E non è certo il Quantitative easing la chiave per spiegare la crisi del modello tedesco che inanella ritardi e rovesci a catena. Buona parte dei problemi derivano dalla crisi strutturale dell’auto, ma anche dalle difficoltà dei migliori clienti, Cina in testa. Più in generale è andato in crisi un modello basato sull’export. La crescita dei consumi interni, grazie all’aumento di salari e pensioni, non è sufficiente nel tempo a garantire la continuità di una leadership messa a rischio dai mancati investimenti in infrastrutture, rinviati o negati per difendere il dogma del debito pubblico zero. Forse, suggeriscono gli economisti, sarebbe il caso di rompere il salvadanaio per evitare una congiuntura che minaccia di protrarsi nel tempo. Ma la Germania esita. Anzi, Cdu-Csu e socialisti sono contrari a prendersi la responsabilità di violare il principio.
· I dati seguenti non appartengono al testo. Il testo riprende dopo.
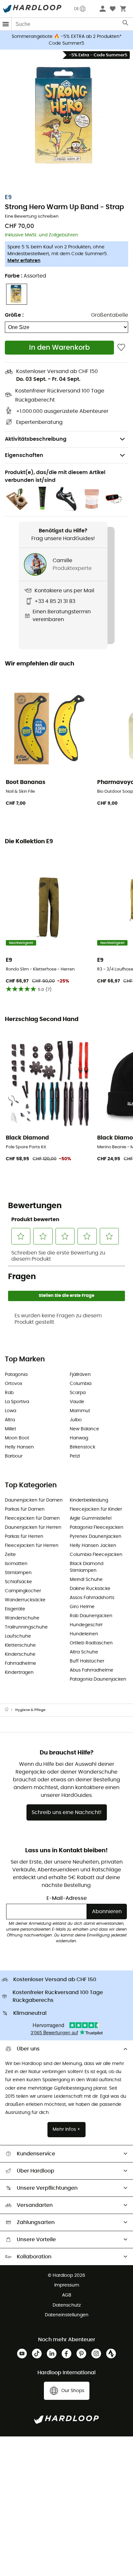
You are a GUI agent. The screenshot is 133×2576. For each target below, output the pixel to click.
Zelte (10, 1554)
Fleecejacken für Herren (31, 1545)
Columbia (80, 1383)
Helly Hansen (19, 1447)
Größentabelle (109, 315)
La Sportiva (17, 1402)
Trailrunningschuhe (26, 1627)
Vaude (77, 1402)
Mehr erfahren (23, 260)
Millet (10, 1429)
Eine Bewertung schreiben (31, 216)
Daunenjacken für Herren (33, 1527)
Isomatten (16, 1563)
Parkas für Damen (25, 1509)
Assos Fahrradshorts (92, 1597)
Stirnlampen (18, 1573)
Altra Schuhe (84, 1652)
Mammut (80, 1411)
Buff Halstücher (87, 1661)
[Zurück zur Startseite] (10, 1710)
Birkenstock (82, 1447)
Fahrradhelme (20, 1663)
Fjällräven (80, 1374)
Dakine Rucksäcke (90, 1588)
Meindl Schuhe (86, 1579)
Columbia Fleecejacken (96, 1554)
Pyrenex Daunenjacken (95, 1536)
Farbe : (25, 275)
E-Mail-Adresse (66, 1898)
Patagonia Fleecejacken (96, 1527)
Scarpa (78, 1392)
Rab (9, 1392)
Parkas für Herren (24, 1536)
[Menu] (6, 24)
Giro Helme (82, 1607)
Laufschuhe (18, 1636)
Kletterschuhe (20, 1645)
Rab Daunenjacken (91, 1616)
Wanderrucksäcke (25, 1600)
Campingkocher (23, 1591)
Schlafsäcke (18, 1582)
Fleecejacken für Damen (32, 1518)
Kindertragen (19, 1672)
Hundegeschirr (86, 1625)
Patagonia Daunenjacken (98, 1679)
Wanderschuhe (22, 1618)
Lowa (10, 1411)
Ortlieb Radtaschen (91, 1643)
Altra (10, 1420)
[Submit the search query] (126, 24)
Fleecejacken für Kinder (96, 1509)
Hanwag (79, 1438)
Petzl (75, 1456)
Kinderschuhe (20, 1654)
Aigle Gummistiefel (90, 1518)
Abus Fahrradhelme (91, 1670)
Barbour (14, 1456)
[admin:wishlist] (121, 348)
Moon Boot (17, 1438)
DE (76, 8)
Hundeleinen (84, 1634)
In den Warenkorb (59, 347)
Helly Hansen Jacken (93, 1545)
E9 (8, 197)
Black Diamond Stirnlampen (86, 1567)
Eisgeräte (15, 1609)
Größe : (14, 315)
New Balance (84, 1429)
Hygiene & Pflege (30, 1710)
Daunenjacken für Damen (34, 1500)
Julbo (76, 1420)
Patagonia (16, 1374)
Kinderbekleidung (89, 1500)
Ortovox (13, 1383)
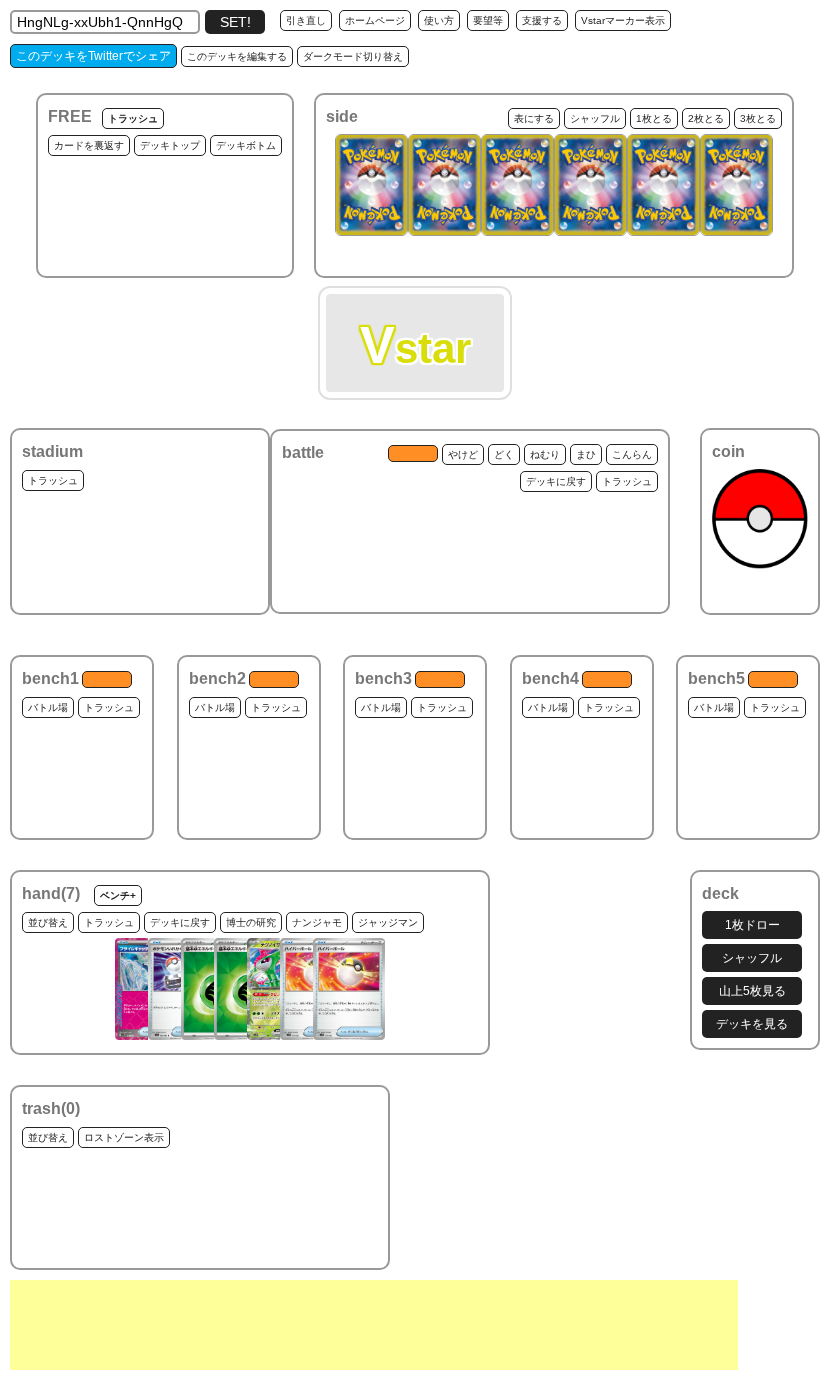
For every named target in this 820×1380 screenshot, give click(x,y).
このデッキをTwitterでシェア (93, 56)
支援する (542, 20)
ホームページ (375, 20)
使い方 (439, 20)
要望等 (488, 20)
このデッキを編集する (237, 56)
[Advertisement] (374, 1325)
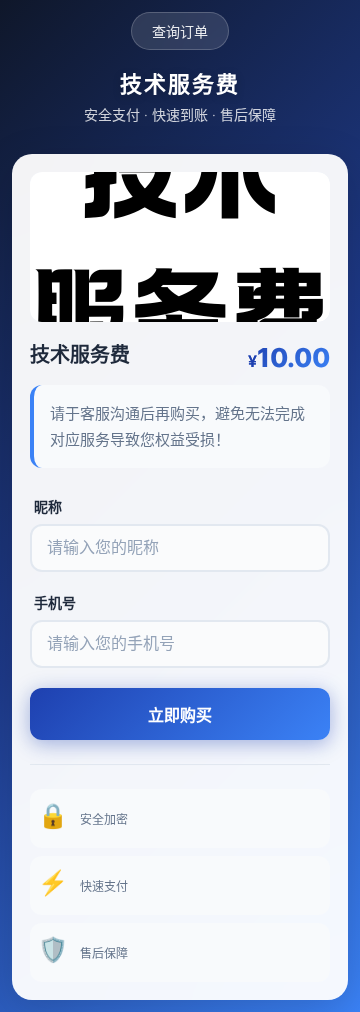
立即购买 (180, 715)
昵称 (48, 506)
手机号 (55, 602)
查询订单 (180, 31)
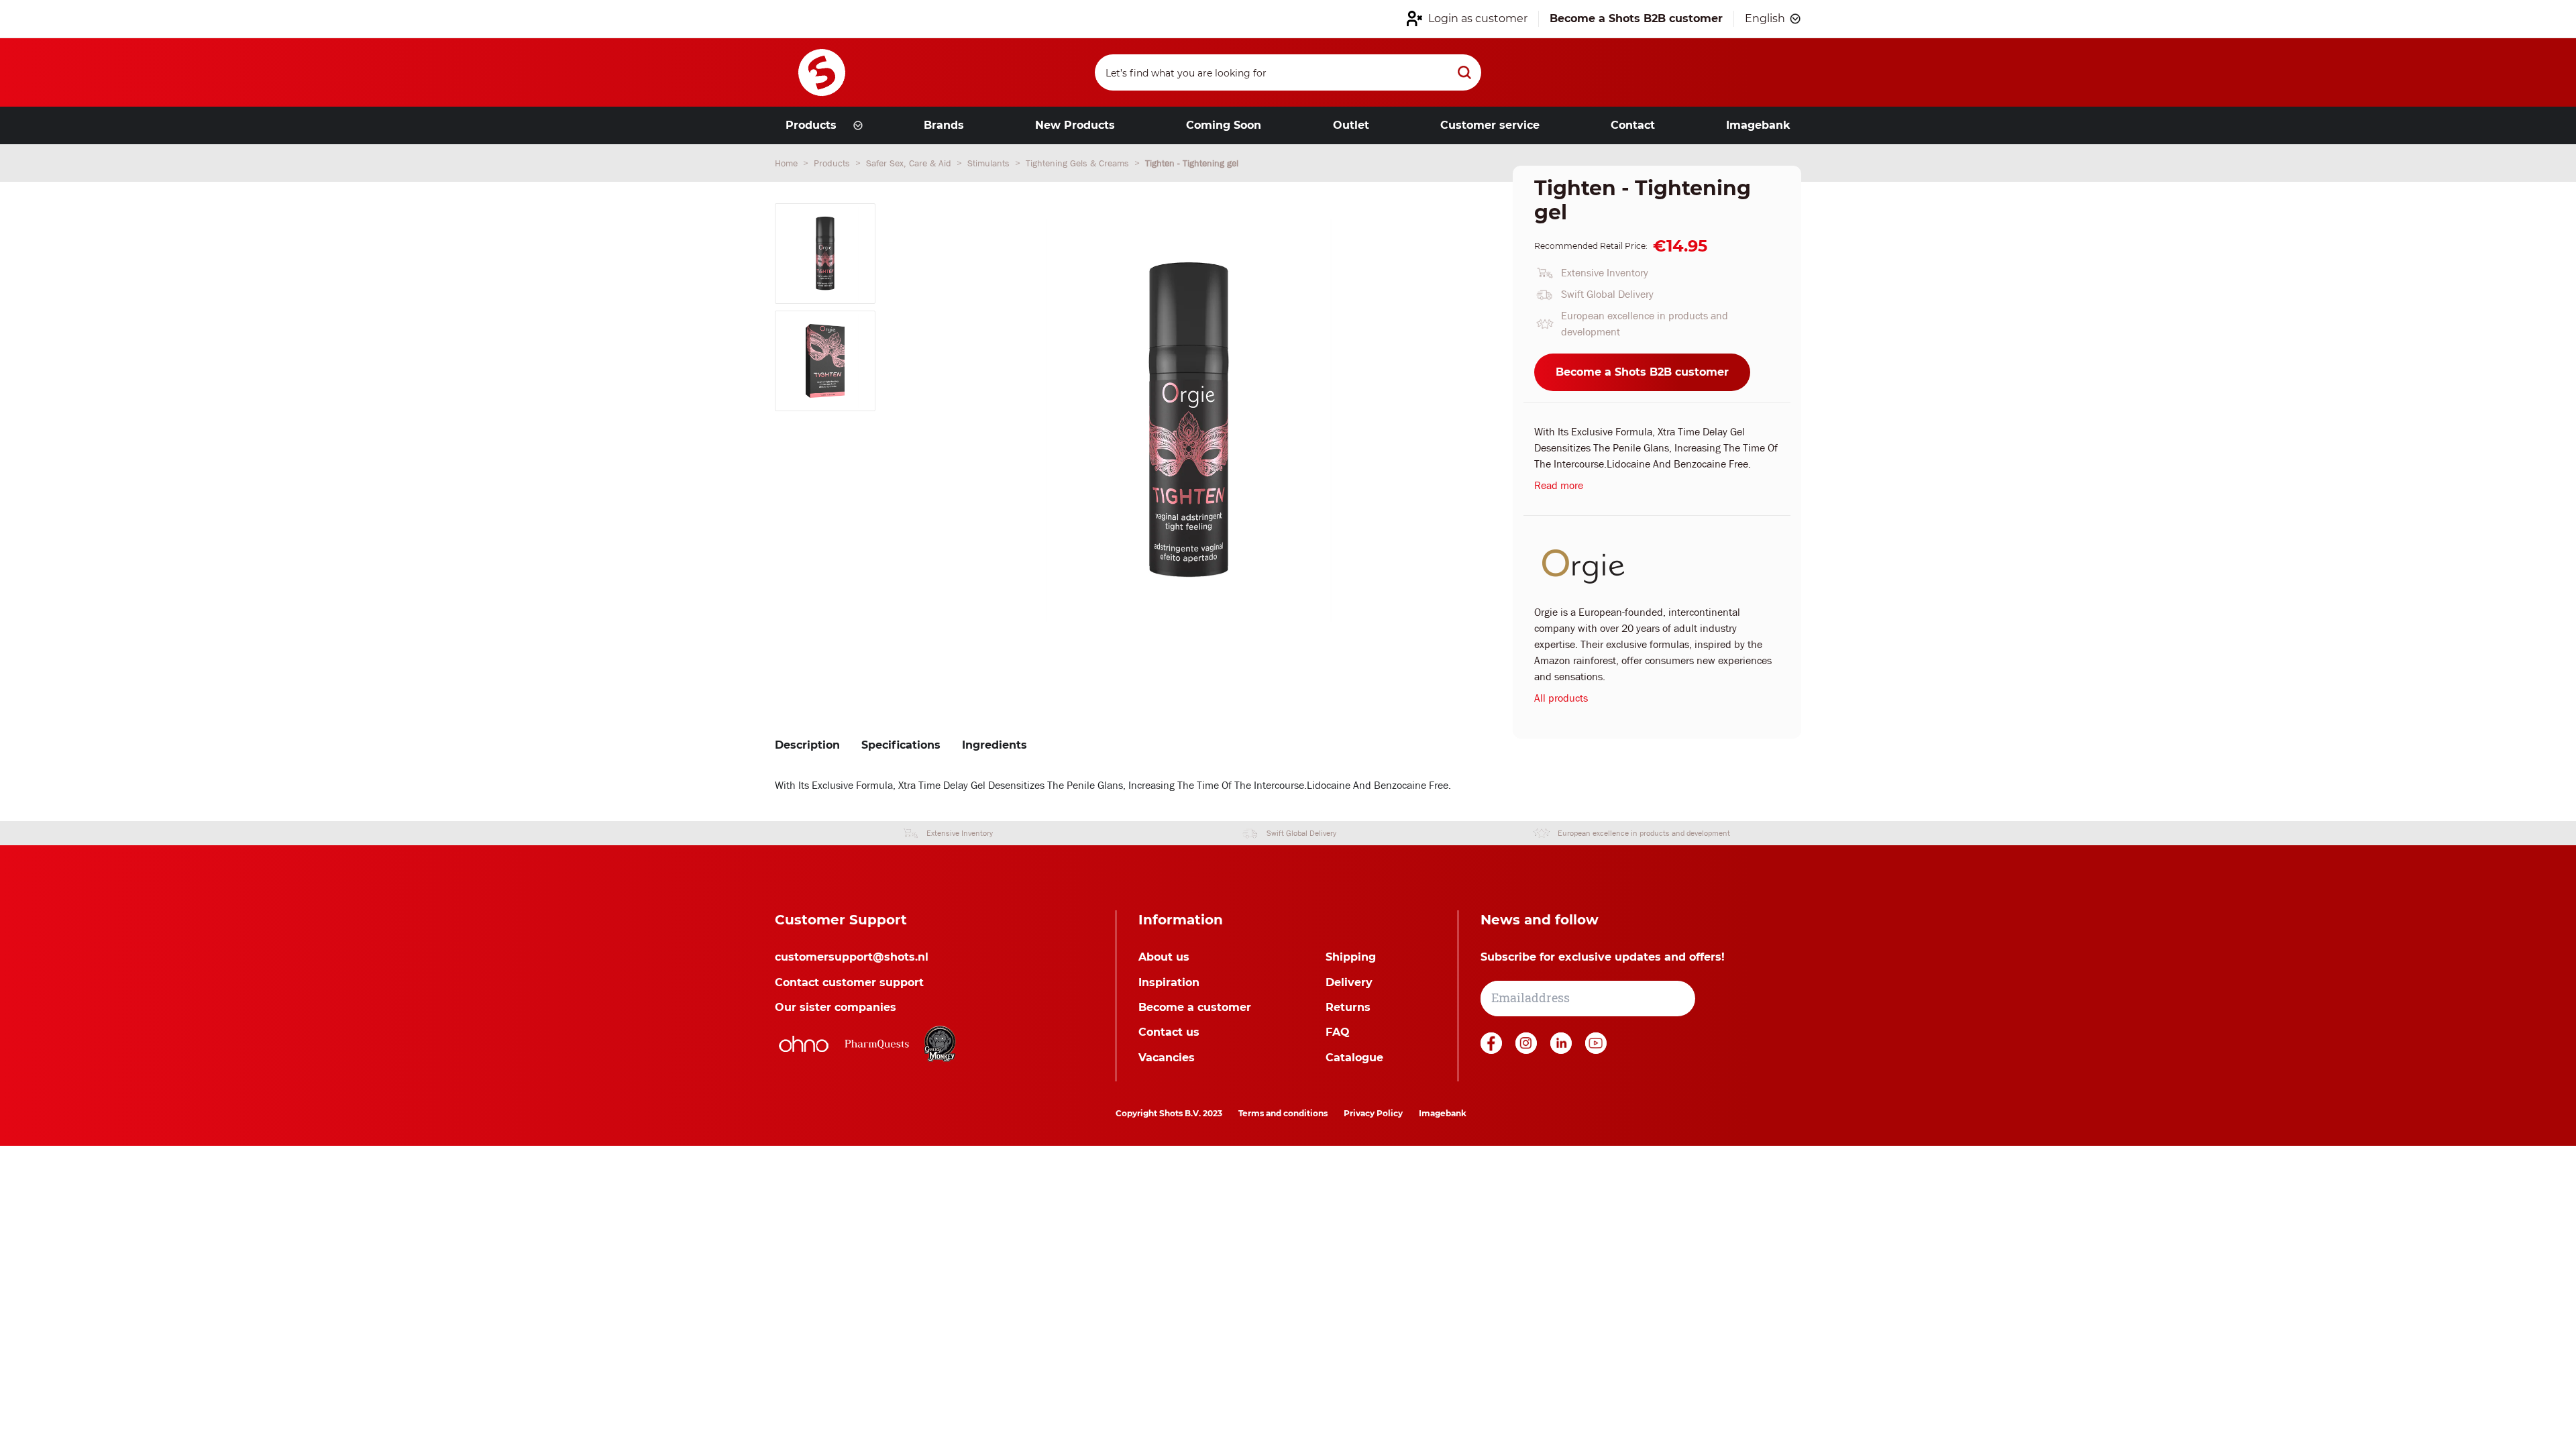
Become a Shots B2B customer (1642, 372)
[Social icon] (1493, 1050)
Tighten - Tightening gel (1191, 163)
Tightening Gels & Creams (1079, 163)
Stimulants (989, 163)
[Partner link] (804, 1043)
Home (787, 163)
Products (833, 163)
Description (807, 745)
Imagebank (1442, 1113)
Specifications (901, 745)
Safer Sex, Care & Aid (910, 163)
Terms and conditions (1283, 1113)
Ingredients (994, 745)
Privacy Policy (1373, 1113)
Di qui lo scontro che tra meno di un mese opporrà le colombe della Bce, indebolite dall’addio di Draghi, e i falchi. E la posta in gioco sarà ancora una volta la sopravvivenza dell’euro, messa a rischio dai cannoni d’oltre Reno, ben più pericoloso dei mini-Bot di Claudio Borghi.
Questo il quadro della polveriera globale che potrebbe esplodere con la scintilla della Brexit. O restare così com’è in attesa di scenari più comprensibili. Nel frattempo i capitali guardano all’oro, favorito dai tassi molto bassi, o si rifugiano in titoli pubblici a rendimenti vicini o sotto lo zero. Una situazione di stallo che, insegna il Giappone, può durare per decenni. Ma non è detto.